(Records from a dataset)
^^^^

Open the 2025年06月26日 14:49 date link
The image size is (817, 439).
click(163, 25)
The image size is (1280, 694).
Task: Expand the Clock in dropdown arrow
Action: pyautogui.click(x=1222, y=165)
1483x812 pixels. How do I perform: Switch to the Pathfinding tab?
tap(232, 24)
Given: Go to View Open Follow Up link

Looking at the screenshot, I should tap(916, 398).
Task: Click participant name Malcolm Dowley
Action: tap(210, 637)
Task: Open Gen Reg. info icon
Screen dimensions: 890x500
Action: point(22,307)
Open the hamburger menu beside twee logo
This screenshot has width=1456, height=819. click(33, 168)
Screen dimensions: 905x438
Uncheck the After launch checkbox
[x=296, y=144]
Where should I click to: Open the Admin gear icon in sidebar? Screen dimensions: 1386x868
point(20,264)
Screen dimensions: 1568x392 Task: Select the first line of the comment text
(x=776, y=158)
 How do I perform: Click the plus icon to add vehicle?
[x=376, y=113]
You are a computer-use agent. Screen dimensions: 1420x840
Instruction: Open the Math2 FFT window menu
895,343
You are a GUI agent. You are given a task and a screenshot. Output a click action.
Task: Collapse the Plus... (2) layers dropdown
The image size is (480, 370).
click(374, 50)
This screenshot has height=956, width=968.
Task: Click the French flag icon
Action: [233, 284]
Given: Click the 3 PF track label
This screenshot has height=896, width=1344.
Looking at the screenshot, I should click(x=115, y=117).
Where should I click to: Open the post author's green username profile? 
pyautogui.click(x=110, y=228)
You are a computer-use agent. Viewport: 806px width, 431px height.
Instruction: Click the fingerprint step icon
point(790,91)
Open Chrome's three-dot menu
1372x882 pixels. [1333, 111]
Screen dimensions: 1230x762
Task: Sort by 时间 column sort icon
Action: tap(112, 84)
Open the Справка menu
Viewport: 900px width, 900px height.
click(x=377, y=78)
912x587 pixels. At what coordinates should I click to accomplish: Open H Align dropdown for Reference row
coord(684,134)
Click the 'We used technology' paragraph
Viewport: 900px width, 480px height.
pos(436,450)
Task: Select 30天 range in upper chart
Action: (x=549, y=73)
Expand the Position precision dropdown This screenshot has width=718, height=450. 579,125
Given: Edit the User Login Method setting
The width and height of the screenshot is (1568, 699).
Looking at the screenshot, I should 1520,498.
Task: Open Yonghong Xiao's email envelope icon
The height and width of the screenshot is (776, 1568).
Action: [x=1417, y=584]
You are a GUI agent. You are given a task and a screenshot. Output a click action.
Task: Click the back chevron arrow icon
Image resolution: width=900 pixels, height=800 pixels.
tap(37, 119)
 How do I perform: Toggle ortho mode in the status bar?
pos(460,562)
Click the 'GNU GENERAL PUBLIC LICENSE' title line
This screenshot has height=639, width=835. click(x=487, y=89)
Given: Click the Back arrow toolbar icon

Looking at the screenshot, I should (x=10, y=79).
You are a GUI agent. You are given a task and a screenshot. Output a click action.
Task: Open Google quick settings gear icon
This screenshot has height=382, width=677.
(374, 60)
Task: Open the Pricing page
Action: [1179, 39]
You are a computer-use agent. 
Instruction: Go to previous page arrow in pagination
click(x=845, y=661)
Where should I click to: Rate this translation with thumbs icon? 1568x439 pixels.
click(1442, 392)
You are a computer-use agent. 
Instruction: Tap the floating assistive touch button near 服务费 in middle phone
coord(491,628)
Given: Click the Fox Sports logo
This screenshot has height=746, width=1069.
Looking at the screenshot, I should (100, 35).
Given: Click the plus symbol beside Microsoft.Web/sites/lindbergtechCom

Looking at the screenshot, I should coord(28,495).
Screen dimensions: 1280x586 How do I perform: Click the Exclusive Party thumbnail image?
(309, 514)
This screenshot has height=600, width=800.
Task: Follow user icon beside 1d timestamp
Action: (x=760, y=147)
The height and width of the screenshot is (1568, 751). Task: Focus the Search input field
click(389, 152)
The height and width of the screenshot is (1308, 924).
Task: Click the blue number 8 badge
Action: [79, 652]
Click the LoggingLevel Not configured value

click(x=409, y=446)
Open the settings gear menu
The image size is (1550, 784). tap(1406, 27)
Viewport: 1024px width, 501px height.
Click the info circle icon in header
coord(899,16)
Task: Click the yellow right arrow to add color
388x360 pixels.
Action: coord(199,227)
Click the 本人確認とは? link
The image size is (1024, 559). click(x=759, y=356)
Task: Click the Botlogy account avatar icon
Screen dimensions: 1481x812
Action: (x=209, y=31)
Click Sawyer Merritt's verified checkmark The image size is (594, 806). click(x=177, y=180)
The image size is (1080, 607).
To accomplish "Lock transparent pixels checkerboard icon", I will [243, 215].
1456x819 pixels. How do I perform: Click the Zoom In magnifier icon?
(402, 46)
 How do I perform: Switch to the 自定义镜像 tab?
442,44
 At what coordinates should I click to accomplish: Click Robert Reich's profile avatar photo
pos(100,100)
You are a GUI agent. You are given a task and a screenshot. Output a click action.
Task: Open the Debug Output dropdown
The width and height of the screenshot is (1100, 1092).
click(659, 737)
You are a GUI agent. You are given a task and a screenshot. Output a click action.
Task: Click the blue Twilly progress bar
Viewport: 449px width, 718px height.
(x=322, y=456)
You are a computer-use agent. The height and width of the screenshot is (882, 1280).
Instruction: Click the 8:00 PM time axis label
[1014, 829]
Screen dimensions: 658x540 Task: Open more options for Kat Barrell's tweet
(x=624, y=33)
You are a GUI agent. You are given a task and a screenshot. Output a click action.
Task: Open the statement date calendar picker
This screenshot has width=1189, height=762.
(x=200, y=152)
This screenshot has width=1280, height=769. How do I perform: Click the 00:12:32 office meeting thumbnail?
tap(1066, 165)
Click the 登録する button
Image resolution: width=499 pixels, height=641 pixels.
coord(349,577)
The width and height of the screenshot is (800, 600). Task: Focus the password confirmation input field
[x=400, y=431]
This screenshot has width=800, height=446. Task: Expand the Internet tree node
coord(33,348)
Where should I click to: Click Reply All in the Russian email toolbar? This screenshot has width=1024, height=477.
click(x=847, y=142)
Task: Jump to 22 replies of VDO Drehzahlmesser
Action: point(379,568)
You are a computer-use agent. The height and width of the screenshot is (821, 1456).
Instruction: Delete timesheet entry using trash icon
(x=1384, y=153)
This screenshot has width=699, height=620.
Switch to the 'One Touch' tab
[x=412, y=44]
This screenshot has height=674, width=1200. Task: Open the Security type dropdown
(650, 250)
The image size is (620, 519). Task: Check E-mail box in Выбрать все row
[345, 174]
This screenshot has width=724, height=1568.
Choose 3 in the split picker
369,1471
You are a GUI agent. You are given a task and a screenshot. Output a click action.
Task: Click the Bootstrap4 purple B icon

^^^^

=== THE REQUEST ===
Convert the data starting with the line containing "is (882, 1280)." and going on through the line containing "(x=624, y=33)" into a two-column CSV with the headers instruction and coordinates. Give one row for each instruction and its coordinates, with every field in double quotes and any line breaks replaced by spaces.

=== EXERCISE ANSWER ===
instruction,coordinates
"You are a computer-use agent. The height and width of the screenshot is (882, 1280). Instruction: Click the 8:00 PM time axis label","[1014, 829]"
"Screen dimensions: 658x540 Task: Open more options for Kat Barrell's tweet","(x=624, y=33)"